# DATA PREPROCESSING

Initially, the data is preprocessed to create a clean and complete dataset for analysis. This involves standardizing formats, completing missing records and addressing any inconsistencies to ensure the reliability of subsequent analyses.

For this make sure to have a folder named **data** within this repository where the following csv files should appear:
- accidents_original.csv
- weather2018.csv
- borough_area.csv
- zip_code_area.csv



In [1]:
import pandas as pd
import numpy as np

In [2]:
# Read CSV file
df = pd.read_csv('data/accidents_original.csv')
print(df.columns)

Index(['CRASH DATE', 'CRASH TIME', 'BOROUGH', 'ZIP CODE', 'LATITUDE',
       'LONGITUDE', 'LOCATION', 'ON STREET NAME', 'CROSS STREET NAME',
       'OFF STREET NAME', 'NUMBER OF PERSONS INJURED',
       'NUMBER OF PERSONS KILLED', 'NUMBER OF PEDESTRIANS INJURED',
       'NUMBER OF PEDESTRIANS KILLED', 'NUMBER OF CYCLIST INJURED',
       'NUMBER OF CYCLIST KILLED', 'NUMBER OF MOTORIST INJURED',
       'NUMBER OF MOTORIST KILLED', 'CONTRIBUTING FACTOR VEHICLE 1',
       'CONTRIBUTING FACTOR VEHICLE 2', 'CONTRIBUTING FACTOR VEHICLE 3',
       'CONTRIBUTING FACTOR VEHICLE 4', 'CONTRIBUTING FACTOR VEHICLE 5',
       'COLLISION_ID', 'VEHICLE TYPE CODE 1', 'VEHICLE TYPE CODE 2',
       'VEHICLE TYPE CODE 3', 'VEHICLE TYPE CODE 4', 'VEHICLE TYPE CODE 5'],
      dtype='object')


First we are going to substract columns which do not provide information relevant for our analysis, which at first mainly include all contributing factors except for car 1, other vehicles type but 1 and redundant location information.

In [3]:
df.drop(columns=['NUMBER OF PERSONS INJURED', 'NUMBER OF PERSONS KILLED', 'CONTRIBUTING FACTOR VEHICLE 2', 
                 'CONTRIBUTING FACTOR VEHICLE 3', 'CONTRIBUTING FACTOR VEHICLE 4', 'CONTRIBUTING FACTOR VEHICLE 5', 
                 'VEHICLE TYPE CODE 2', 'VEHICLE TYPE CODE 3', 'VEHICLE TYPE CODE 4', 'VEHICLE TYPE CODE 5', 
                 'CROSS STREET NAME', 'OFF STREET NAME', 'LOCATION', 'COLLISION_ID', 'ON STREET NAME'], inplace=True)

In [4]:
df.rename(columns={'VEHICLE TYPE CODE 1': 'VEHICLE TYPE'}, inplace=True)
df.rename(columns={'CONTRIBUTING FACTOR VEHICLE 1': 'CONTRIBUTING FACTOR'}, inplace=True)

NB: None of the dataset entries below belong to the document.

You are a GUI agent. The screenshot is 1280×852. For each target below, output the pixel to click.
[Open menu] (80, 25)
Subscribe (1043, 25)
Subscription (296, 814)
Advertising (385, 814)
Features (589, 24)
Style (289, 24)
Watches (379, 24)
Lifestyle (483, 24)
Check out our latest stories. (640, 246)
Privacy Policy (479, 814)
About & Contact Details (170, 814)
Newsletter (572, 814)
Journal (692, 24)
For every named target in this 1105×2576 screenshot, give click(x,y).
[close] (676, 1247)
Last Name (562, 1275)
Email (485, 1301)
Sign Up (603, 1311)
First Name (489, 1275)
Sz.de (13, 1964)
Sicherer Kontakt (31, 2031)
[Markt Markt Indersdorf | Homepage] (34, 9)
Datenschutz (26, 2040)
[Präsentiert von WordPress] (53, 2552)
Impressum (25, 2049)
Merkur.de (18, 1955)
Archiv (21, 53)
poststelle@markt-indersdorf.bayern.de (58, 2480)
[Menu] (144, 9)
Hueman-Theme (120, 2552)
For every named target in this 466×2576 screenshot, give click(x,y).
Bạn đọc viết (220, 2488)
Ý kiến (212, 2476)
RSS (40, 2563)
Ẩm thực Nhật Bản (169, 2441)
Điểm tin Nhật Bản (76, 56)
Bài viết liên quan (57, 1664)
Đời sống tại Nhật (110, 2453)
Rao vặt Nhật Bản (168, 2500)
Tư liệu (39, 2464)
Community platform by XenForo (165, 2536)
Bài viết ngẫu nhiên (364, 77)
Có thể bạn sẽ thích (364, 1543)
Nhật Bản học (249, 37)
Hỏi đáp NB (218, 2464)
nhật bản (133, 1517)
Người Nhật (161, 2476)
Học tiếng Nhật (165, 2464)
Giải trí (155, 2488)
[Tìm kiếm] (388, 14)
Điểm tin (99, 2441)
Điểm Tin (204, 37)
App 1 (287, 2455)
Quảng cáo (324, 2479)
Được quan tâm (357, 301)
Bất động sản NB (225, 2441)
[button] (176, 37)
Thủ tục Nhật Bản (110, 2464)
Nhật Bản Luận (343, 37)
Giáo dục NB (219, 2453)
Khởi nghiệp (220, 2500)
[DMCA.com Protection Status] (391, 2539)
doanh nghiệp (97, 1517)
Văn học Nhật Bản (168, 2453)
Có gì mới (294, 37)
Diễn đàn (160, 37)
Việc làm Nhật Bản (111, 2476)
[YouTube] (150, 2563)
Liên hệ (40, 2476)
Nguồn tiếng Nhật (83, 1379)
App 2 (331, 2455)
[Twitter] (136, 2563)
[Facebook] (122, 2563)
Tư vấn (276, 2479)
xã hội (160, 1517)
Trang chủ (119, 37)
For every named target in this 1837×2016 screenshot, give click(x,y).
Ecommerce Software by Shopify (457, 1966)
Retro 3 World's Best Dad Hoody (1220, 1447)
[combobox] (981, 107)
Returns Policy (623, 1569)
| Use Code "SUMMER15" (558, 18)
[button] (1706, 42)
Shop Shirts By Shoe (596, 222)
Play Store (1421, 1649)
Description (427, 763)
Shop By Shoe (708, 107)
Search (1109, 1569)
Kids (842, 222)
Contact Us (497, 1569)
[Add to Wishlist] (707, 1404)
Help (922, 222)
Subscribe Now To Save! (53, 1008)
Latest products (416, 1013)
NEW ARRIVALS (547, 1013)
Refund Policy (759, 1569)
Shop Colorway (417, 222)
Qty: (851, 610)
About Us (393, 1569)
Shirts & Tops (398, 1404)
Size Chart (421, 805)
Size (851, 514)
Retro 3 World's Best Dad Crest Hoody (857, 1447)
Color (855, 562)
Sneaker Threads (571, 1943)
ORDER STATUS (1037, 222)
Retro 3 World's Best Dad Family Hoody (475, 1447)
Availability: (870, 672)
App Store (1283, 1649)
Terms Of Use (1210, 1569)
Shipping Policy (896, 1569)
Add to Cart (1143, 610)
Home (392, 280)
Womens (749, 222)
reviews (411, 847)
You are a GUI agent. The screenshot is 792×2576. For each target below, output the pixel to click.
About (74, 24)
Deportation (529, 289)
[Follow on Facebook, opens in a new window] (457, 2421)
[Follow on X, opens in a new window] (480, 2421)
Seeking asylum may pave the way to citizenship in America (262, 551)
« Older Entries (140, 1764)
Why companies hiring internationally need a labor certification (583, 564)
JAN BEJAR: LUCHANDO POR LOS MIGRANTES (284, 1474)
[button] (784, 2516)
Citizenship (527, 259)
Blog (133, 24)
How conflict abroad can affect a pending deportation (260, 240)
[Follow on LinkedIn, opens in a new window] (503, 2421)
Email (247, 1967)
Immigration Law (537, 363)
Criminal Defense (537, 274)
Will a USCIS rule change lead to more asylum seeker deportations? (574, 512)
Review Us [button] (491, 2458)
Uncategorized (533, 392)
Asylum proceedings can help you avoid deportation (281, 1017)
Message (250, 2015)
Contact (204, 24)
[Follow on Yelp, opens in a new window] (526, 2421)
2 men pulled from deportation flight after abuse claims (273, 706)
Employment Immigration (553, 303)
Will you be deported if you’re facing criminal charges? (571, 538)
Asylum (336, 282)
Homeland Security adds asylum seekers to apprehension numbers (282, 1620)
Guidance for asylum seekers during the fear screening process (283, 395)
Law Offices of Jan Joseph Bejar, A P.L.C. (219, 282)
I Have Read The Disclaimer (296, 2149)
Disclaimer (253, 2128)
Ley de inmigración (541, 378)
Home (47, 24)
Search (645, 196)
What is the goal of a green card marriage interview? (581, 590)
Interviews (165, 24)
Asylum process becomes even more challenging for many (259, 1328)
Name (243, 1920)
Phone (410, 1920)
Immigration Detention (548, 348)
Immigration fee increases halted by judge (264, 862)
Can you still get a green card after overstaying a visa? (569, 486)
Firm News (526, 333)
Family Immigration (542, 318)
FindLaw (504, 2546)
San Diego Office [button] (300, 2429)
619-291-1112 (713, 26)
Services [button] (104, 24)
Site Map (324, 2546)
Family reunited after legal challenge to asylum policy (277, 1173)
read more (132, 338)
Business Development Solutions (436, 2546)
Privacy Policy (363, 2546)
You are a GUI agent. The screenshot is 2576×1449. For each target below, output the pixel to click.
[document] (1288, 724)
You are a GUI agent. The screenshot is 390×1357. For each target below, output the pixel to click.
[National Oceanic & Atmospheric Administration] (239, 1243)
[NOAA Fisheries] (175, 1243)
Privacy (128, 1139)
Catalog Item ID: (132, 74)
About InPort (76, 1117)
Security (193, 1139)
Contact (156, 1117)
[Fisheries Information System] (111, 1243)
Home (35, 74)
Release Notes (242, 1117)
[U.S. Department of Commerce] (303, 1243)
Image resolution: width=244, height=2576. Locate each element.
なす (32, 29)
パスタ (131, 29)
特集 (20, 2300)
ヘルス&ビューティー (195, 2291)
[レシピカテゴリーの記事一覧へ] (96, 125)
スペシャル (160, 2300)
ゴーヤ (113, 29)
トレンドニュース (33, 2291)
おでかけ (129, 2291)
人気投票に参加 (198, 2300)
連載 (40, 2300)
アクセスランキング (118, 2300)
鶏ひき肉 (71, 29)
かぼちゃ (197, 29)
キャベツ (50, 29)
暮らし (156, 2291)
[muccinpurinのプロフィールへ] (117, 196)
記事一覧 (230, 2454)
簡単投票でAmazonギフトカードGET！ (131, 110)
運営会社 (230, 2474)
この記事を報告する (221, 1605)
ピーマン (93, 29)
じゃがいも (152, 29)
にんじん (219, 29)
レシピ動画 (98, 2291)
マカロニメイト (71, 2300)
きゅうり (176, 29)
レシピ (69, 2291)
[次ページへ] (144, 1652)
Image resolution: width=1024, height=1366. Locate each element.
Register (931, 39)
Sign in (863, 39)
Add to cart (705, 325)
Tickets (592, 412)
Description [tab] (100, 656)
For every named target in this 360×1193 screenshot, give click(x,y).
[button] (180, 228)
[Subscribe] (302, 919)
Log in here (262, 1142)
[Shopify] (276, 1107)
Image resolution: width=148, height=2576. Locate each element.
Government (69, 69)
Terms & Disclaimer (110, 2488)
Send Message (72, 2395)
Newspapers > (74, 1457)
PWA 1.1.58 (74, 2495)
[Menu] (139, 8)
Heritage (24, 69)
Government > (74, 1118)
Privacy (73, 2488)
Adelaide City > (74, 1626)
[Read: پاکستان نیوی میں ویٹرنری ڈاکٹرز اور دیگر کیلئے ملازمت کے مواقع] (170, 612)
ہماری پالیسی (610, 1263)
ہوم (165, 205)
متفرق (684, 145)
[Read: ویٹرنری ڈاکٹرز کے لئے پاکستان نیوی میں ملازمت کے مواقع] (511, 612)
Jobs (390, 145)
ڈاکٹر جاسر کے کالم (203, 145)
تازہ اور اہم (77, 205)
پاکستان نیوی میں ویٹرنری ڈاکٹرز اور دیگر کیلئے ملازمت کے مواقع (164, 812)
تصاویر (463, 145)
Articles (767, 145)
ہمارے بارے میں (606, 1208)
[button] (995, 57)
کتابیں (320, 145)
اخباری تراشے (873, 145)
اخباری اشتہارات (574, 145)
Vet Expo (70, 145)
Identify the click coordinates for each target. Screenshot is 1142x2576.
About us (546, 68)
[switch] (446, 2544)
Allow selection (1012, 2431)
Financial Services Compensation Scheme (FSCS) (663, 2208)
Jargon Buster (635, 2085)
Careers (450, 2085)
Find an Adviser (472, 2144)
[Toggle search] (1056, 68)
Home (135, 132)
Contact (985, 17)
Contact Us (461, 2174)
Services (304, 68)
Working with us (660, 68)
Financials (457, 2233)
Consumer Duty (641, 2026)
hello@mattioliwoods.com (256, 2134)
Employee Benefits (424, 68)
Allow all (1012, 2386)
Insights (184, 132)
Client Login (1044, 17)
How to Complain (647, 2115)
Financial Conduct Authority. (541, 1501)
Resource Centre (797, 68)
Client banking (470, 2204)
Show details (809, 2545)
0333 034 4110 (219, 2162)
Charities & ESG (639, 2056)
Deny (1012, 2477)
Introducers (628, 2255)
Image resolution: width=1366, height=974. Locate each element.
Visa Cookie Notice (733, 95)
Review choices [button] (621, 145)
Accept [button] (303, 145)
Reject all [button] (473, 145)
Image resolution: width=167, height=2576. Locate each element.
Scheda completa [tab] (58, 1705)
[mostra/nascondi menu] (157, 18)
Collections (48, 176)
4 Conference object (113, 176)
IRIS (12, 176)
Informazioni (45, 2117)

Now, since some of the cars have been incorrectly typen and there are over 217 classes, we are going to do clusters for car types

In [5]:
print(df['VEHICLE TYPE'].value_counts())

VEHICLE TYPE
Sedan                                  36536
Station Wagon/Sport Utility Vehicle    28200
Taxi                                    3818
Pick-up Truck                           2479
Box Truck                               1678
                                       ...  
HEAVY                                      1
R/V                                        1
Work                                       1
CASE                                       1
mail                                       1
Name: count, Length: 217, dtype: int64


In [6]:
services = ['abulance', 'almbulance','AMB', 'AMBU', 'AMBUL', 'AMBULACE','AMBULANCE','AMBULENCE', 'fdny ems', 'FDNY AMBUL', 'Leased amb',
             'ambulance', 'FDNY ENGIN','NYC AMBULA', 'fdny ambulance', 'GEN AMBUL', 'FDNY Engin', 'Sanit', 'NYFD', 'Ambulance','FDNY #226', 
             'GEN  AMBUL', 'J1', 'E REVEL SC', 'NYPD', 'FDNY Ambul', 'ambu', 'Ambul', 'ambul', 'Fire Truck', 'Fire Engin', 'Fire truck', 
             'Fire', 'FDNY FIRE', 'FIRE TRUCK', 'FDNY TRUCK', 'FIRTRUCK', 'FDNY fire', 'fire truck', 'FIRE','FIRETRUCK','FIRE ENGIN',
             'FD tr', 'fd tr', 'FD TR', 'fdny', 'FDNY', 'FIRET', 'firet', 'NYC', 'fire', 'government', 'GOVER', 'NYC FD']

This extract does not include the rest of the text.